I felt certain that these decisions could never be seriously undermined. But I was wrong.
The 1970s hailed the breakup of the liberal majority with the coming of Justices William Rehnquist, Harold Blackmun and Louis Powell. The appointment of John Paul Stevens moderated matters, but by that time the direction of the court had changed.
Then came the 1980s. Chief Justice Warren Burger retired and Justice Rehnquist took his place. With the departure of the aging justices and the arrival of their replacements -- Sandra Day O'Connor, Antonin Scalia and Anthony Kennedy -- the question was no longer whether individual rights would be extended. Instead, the question was how and when they would be proscribed.
Inroads on the 4th Amendment began in earnest. So what if there was an illegal police search? If officers acted "in good faith," the evidence could be used, said the court in United States vs. Leon.

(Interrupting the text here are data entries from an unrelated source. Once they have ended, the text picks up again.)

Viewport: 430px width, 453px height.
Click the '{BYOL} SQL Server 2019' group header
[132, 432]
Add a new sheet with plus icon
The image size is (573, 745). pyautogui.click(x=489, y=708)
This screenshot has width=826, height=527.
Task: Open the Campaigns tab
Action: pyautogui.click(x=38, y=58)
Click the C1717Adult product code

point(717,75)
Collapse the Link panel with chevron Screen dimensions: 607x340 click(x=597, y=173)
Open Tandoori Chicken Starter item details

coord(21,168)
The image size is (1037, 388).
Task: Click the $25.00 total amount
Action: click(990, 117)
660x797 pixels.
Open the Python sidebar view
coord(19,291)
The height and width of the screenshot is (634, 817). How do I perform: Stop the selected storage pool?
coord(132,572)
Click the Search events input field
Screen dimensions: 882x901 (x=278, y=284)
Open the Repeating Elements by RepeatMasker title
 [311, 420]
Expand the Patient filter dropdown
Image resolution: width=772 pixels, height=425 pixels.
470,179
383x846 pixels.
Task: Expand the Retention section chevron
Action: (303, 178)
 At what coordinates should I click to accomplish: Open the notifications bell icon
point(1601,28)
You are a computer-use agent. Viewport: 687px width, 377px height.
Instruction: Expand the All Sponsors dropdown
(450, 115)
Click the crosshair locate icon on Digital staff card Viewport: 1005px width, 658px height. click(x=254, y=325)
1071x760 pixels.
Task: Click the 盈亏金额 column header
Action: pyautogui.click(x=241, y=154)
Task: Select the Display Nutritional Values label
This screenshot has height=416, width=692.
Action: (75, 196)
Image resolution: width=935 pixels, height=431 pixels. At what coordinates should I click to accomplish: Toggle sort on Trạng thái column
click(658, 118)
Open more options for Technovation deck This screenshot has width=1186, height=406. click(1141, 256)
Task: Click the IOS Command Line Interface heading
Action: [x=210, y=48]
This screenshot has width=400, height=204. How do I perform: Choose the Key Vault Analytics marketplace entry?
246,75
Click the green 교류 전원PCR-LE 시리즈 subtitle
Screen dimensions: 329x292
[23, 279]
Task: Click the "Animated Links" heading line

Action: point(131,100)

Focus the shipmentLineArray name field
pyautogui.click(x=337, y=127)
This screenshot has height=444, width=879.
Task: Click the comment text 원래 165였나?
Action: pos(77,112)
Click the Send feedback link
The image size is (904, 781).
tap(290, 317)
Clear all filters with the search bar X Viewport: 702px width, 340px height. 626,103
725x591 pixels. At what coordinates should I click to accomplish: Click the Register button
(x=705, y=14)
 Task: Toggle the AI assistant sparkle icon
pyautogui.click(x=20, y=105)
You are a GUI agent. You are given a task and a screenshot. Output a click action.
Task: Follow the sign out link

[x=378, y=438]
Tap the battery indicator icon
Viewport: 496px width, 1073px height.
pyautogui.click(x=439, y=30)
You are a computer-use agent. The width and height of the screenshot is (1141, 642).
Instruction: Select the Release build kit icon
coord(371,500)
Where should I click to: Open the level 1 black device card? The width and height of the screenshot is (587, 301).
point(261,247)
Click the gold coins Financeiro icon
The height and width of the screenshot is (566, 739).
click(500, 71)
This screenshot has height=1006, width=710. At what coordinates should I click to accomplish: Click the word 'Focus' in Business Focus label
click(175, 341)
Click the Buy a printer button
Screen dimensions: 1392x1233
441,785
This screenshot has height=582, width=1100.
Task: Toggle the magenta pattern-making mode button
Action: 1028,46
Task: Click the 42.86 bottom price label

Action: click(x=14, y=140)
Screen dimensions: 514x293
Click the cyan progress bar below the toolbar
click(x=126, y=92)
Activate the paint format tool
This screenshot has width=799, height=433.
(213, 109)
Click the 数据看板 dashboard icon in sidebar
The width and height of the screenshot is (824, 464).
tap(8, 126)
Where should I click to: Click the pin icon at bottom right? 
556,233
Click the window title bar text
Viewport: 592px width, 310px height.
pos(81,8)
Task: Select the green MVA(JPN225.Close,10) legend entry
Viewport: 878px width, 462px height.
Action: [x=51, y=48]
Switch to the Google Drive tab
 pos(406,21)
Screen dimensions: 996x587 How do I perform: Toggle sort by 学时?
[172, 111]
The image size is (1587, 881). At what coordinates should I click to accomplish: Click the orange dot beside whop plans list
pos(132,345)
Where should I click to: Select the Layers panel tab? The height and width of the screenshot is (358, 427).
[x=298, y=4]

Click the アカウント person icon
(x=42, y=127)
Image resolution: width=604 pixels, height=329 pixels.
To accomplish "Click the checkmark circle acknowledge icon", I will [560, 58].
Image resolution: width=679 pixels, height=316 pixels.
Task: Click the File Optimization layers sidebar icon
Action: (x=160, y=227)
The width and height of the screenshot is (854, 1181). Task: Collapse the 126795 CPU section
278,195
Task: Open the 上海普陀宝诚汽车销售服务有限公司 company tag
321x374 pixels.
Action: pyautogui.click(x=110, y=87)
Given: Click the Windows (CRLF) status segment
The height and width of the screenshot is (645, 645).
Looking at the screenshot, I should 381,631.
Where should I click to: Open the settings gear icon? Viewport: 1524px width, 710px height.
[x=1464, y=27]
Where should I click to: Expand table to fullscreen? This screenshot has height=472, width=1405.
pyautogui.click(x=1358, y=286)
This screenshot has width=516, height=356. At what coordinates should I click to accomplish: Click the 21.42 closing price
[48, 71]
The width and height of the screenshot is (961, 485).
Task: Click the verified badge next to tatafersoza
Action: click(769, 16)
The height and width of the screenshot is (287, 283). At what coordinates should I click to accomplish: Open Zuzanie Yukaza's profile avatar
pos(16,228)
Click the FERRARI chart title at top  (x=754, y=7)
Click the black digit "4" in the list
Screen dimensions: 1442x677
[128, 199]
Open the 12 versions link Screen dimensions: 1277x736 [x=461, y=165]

What if a search warrant was improperly issued? Define the problem as a technicality. And if the matter involves the government's war on drugs, forget it. This year the court ruled in Florida vs. Bostick that warrantless, suspicionless searches of bus passengers for drugs are permissible.
In another area of criminal law, the court recently affirmed a sentence of mandatory life imprisonment, without possibility of parole, of a first offender convicted of possessing more than 1 pound of cocaine. Justice Scalia's chilling reinterpretation of the 8th Amendment in this case is worth repeating: "Severe mandatory penalties may be cruel, but they are not unusual in the constitutional sense."
What is notable about these and other decisions is a swing to a narrowly constructed view of the Bill of Rights -- a view that tells Americans what the Bill of Rights does not mean. At the same time, the conservative majority has taken a activist stance on social and privacy issues.
Drunk drivers, sexually explicit materials, abortion and contraception -- all have become fertile grounds for the revisionists' viewpoint. Unfortunately, the revisions are almost always on the side of government -- a trend that Clarence Thomas, the court's newest member, can be expected to accelerate and prolong into the next century.
Since Dec. 15, 1791, the Bill of Rights has existed to protect citizens from excessive government. But today the freedoms represented by the Bill of Rights seem hollow and perfunctory -- nice words that can be printed on parchment, framed and hung on a law office wall. No longer do we hear of justices such as the late William O. Douglas who carried a copy of the Bill of Rights in his wallet and who proclaimed the amendments to be among the greatest creations of humankind.
As a criminal defense lawyer, I shudder with the announcement of every new Supreme Court decision. I wonder, whatever happened to the Bill of Rights?
Steven Beckett practices law in Urbana, Ill. This article was adopted from a forthcoming issue of the University of Illinois Law Review.